This work identifies and systematically investigates “contextual entrainment” in large language models: a mechanistic phenomenon wherein the model uniformly elevates logits for any token previously appearing in the prompt—regardless of relevance—thereby inducing spurious context interference. The effect is modulated by semantic factors. We first propose and empirically validate the “entrainment heads” hypothesis, developing a suite of methods including differentiable attention-head masking for identification, counterfactual prompting for causal analysis, and logit-bias quantification; we further perform causal intervention via targeted attention-head ablation. Across multiple state-of-the-art models, our approach precisely localizes entrainment heads; post-intervention, context-induced interference diminishes significantly, and model outputs revert to baseline performance levels observed in interference-free settings. This work provides the first interpretable, empirically verifiable, mechanism-level framework for diagnosing and mitigating attentional distraction in LMs.

We observe a novel phenomenon, contextual entrainment, across a wide range of language models (LMs) and prompt settings, providing a new mechanistic perspective on how LMs become distracted by ``irrelevant'' contextual information in the input prompt. Specifically, LMs assign significantly higher logits (or probabilities) to any tokens that have previously appeared in the context prompt, even for random tokens. This suggests that contextual entrainment is a mechanistic phenomenon, occurring independently of the relevance or semantic relation of the tokens to the question or the rest of the sentence.

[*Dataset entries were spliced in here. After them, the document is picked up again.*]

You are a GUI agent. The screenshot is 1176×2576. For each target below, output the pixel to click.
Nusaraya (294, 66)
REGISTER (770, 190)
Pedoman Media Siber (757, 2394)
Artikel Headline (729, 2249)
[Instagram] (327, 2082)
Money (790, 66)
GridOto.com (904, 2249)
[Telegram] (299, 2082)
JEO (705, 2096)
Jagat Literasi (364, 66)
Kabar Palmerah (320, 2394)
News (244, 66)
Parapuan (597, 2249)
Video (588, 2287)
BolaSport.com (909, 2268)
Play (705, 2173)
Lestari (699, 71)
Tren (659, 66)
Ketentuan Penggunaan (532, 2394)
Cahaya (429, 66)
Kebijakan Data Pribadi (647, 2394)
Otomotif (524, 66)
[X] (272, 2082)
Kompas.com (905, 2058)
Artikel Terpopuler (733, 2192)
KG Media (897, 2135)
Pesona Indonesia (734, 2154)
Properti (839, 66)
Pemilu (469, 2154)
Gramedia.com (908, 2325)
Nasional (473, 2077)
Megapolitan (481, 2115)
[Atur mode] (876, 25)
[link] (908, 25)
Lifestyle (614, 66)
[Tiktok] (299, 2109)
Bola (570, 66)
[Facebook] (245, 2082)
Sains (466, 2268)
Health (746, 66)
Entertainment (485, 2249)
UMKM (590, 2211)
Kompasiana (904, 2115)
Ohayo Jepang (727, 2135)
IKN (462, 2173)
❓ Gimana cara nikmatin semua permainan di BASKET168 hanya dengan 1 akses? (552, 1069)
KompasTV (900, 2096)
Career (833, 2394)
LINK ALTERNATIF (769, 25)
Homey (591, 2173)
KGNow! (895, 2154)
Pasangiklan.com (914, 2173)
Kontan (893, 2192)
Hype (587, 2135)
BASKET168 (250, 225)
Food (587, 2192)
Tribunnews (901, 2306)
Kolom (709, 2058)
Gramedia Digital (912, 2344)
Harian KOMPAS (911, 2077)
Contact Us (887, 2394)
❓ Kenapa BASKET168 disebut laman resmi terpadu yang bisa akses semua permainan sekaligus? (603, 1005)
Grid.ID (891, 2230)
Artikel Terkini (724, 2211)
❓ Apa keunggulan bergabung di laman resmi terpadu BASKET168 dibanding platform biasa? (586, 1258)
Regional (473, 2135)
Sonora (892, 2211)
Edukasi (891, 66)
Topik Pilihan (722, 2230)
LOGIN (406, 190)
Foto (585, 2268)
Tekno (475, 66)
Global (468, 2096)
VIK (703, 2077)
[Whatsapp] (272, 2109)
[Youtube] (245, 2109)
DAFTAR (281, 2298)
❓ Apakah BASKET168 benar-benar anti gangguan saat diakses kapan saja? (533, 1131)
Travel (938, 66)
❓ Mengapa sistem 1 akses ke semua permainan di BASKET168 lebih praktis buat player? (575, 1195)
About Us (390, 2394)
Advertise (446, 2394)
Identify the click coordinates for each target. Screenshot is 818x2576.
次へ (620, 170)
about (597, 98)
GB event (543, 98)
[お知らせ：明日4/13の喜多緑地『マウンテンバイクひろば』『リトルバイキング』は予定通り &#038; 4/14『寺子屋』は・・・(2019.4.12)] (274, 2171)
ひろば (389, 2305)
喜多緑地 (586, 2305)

We find statistically significant evidence that the magnitude of contextual entrainment is influenced by semantic factors. Counterfactual prompts have a greater effect compared to factual ones, suggesting that while contextual entrainment is a mechanistic phenomenon, it is modulated by semantic factors. We hypothesise that there is a circuit of attention heads -- the entrainment heads -- that corresponds to the contextual entrainment phenomenon. Using a novel entrainment head discovery method based on differentiable masking, we identify these heads across various settings. When we ``turn off'' these heads, i.e., set their outputs to zero, the effect of contextual entrainment is significantly attenuated, causing the model to generate output that capitulates to what it would produce if no distracting context were provided. Our discovery of contextual entrainment, along with our investigation into LM distraction via the entrainment heads, marks a key step towards the mechanistic analysis and mitigation of the distraction problem.